Pedí otro whisky, pues apenas son las seis menos cinco.
¿Y si la convenciera de casarnos a escondidas? ¿De fugarnos esta misma noche a un pueblo español, o a Venecia, o al Congo? ¿Y con qué dinero? ¡Estoy loco! Lo que yo debo hacer es fugarme, perderme en la marea anónima de un barrio de París, organizar mi vida sobre cosas reales y concretas y no sobre una cadena de mentiras. Los padres de Rose-Marie son personas de carne y hueso, y no personajes inventados por mí, o meras y terribles alucinaciones. ¿Cómo, con qué fuerzas podría afrontarlos si no son personajes, sino personas? ¿Qué pensarán de mí cuando tal vez mañana mismo sepan por el Cónsul que yo soy un fabulador y un sinvergüenza? ¡Ah! Pero Rose-Marie es algo más que un personaje o una persona: es una presencia en mis sentidos, un roce perceptible en mi epidermis, una humedad y una frescura en mis labios, una presión en los dedos de mi mano derecha, una risa alegre y bulliciosa que estalla de pronto en mis oídos sin que yo pueda apartarla de mí y dejarla de oír.
Son las seis y cuarto de la tarde, y a cincuenta pasos de distancia, en el salón del Hotel Jorge V, Rose-Marie comenzará a impacientarse…
– ¡Otro whisky doble!
Menos mal que tengo seiscientos o setecientos francos en el bolsillo, pues necesito embriagarme hasta perder el sentido y no pensar en nada. Ya comienzo a ver turbio y la sangre me martillea en los oídos.
– La cuenta, por, favor…
Son las seis y media. Rose-Marie estará en el teléfono, llamándome primero al hotel…
– No está. Desde las once de la mañana no ha vuelto… Luego a la biblioteca de la rue Saint-Guillaume:
– ¿Cómo? ¿Quién dice usted? ¿Quiere deletrear su apellido? No, no lo conocemos…
Y al Consulado:
– Hace meses no viene por aquí. ¿Quién lo llama? Y otra vez al hotel:
– No está. Todavía no ha regresado…
Las siete.
– Un whisky y con el botones hágame conseguir un taxi… ¿Son las siete y media? Gracias…

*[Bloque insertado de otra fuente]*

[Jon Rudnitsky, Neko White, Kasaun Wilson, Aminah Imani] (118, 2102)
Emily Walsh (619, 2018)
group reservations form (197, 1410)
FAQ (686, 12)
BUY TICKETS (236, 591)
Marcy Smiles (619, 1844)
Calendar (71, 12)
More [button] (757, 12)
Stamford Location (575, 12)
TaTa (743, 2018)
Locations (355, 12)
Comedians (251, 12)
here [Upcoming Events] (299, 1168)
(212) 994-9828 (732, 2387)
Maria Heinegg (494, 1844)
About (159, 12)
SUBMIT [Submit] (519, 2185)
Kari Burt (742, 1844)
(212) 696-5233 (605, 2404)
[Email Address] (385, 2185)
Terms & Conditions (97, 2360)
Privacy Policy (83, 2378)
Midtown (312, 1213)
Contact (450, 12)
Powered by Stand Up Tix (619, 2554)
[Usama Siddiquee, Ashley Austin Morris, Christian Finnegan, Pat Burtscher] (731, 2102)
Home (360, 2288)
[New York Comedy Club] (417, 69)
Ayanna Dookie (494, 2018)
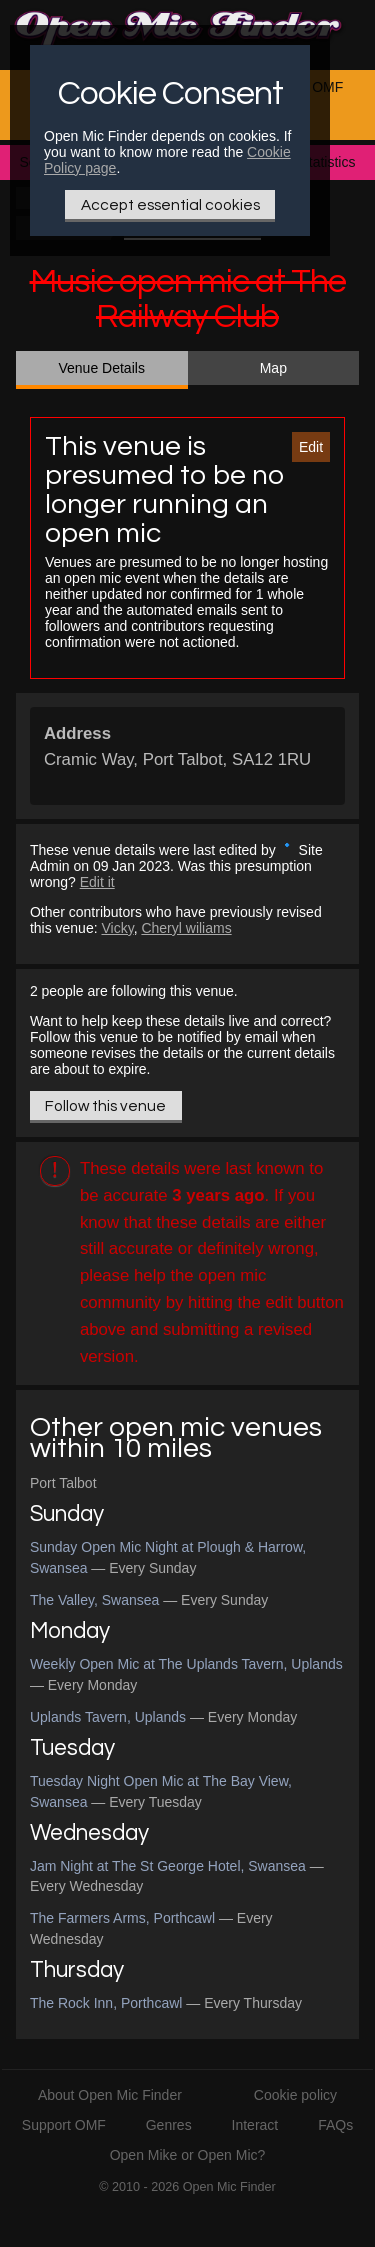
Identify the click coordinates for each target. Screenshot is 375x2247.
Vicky (117, 928)
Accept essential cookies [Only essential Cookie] (170, 205)
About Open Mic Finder (110, 2095)
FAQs (335, 2125)
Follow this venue (105, 1106)
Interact (255, 2125)
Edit (311, 447)
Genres (169, 2125)
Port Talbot (63, 1483)
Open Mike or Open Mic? (188, 2155)
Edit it (97, 882)
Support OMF (64, 2125)
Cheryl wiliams (186, 928)
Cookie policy (295, 2095)
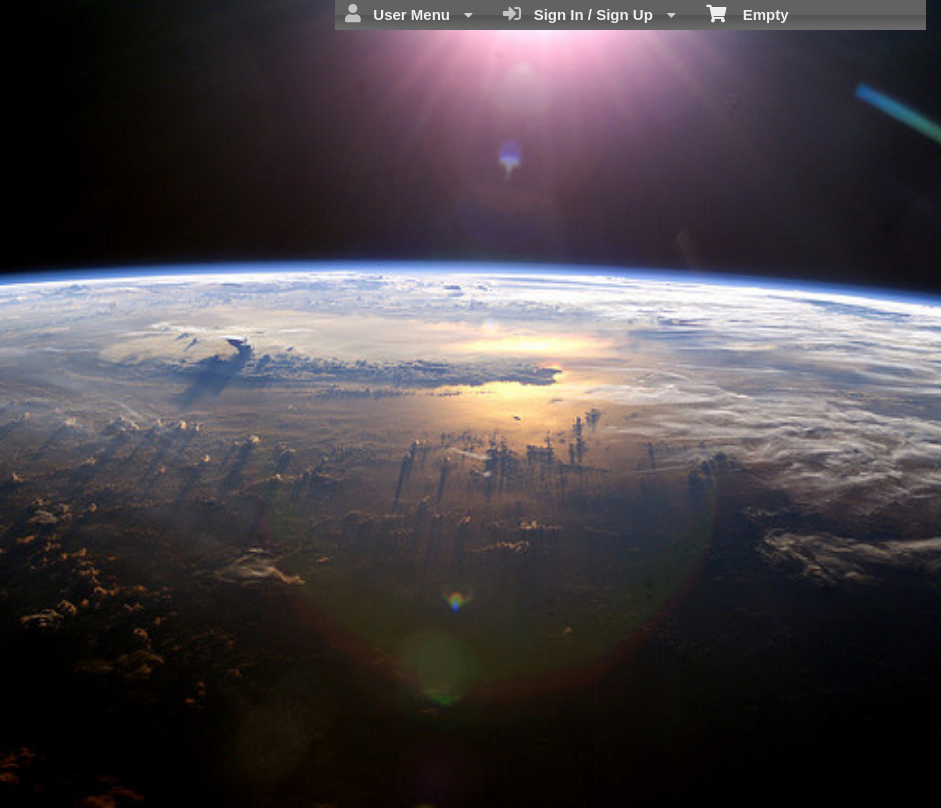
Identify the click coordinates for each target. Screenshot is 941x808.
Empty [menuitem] (747, 13)
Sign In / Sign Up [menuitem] (589, 14)
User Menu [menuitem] (409, 14)
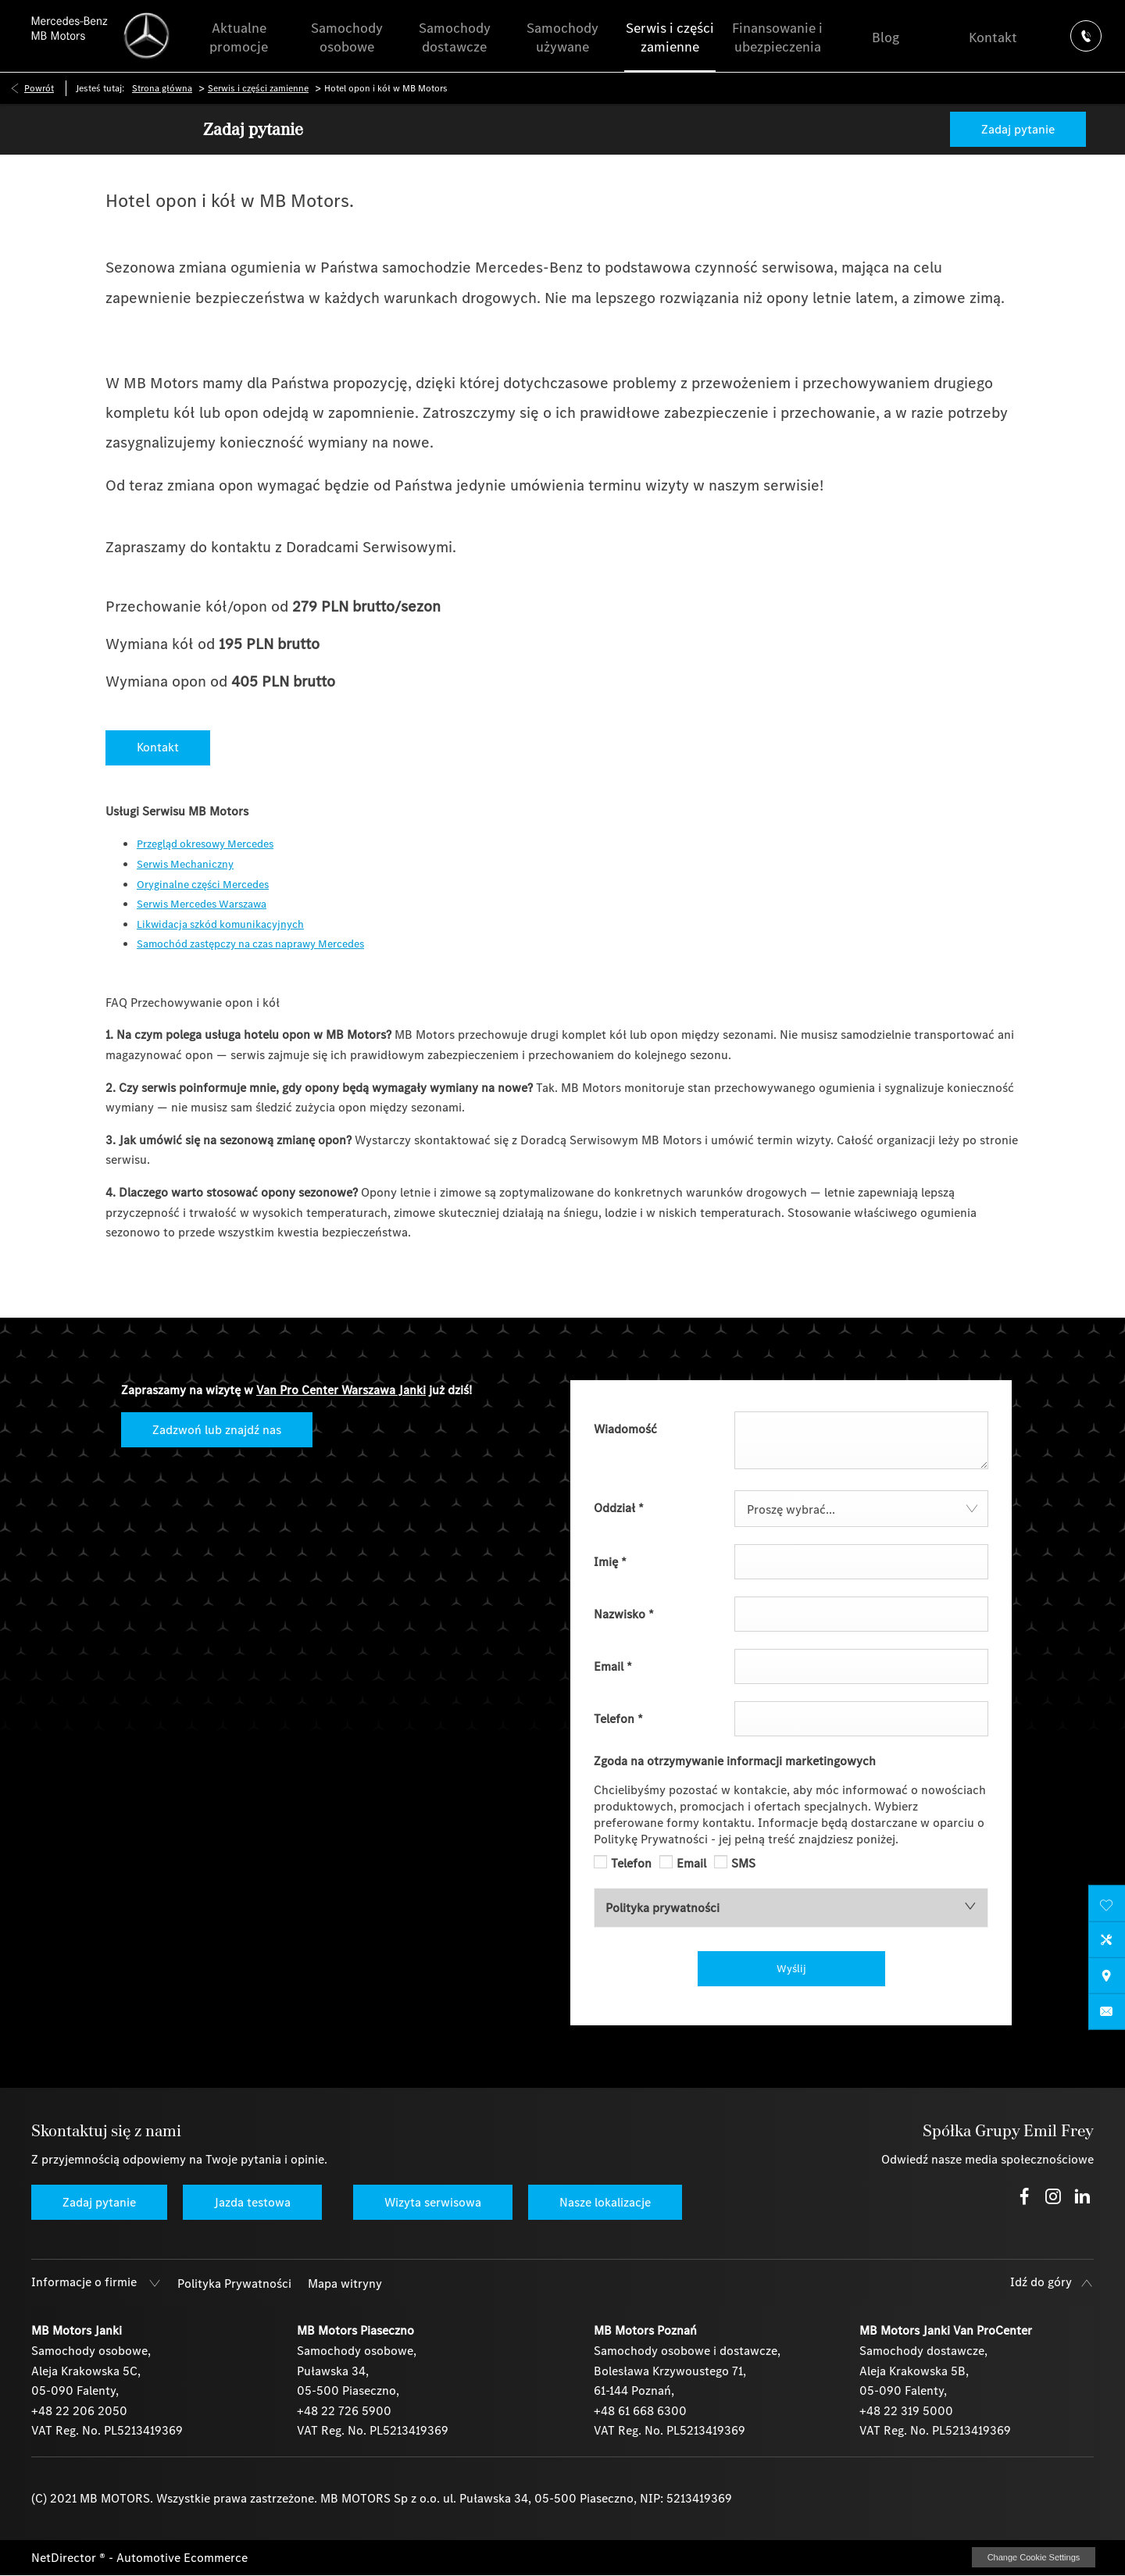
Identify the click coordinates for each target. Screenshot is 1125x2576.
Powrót (39, 88)
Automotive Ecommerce (182, 2557)
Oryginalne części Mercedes (203, 884)
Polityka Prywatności (234, 2283)
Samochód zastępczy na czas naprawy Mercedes (250, 944)
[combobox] (861, 1508)
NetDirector (65, 2557)
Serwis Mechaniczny (185, 864)
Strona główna (162, 88)
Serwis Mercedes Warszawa (201, 904)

Llegué al hotel de la Avenue Wagram, saqué mi maleta y me trasladé a mi antiguo hotel de la avenue Port-Royal, en el barrio del farmacéutico. Al ocupar mi cuarto cinco minutos después me tiré boca abajo en la cama y me puse a llorar. Me levanté de un salto y salí a la calle. Caminaba sin rumbo y a gran velocidad, como quien teme perder un tren. Pasé por largas avenidas que no conocía, y calles y plazas que me resultaban extrañas, y encrucijadas, y pequeños jardines en los cuales no había estado nunca. Atravesé dos veces el Sena y el Canal Saint-Martin. Al llegar horas más tarde a la Porte d'Ivey, en el extremo sureste de París, rendido de hambre y de cansancio me senté en la pequeña terraza de un bistrot y pedí un sandwiche y un vaso de cerveza. Sólo un par de obreros, con el overol manchado de pintura, se encontraban ante la barra. Debía ser muy tarde porque el patrón, un viejo gordo y lacónico, me dijo que iban a cerrar y no podía servirme un Ricard que le pedí después.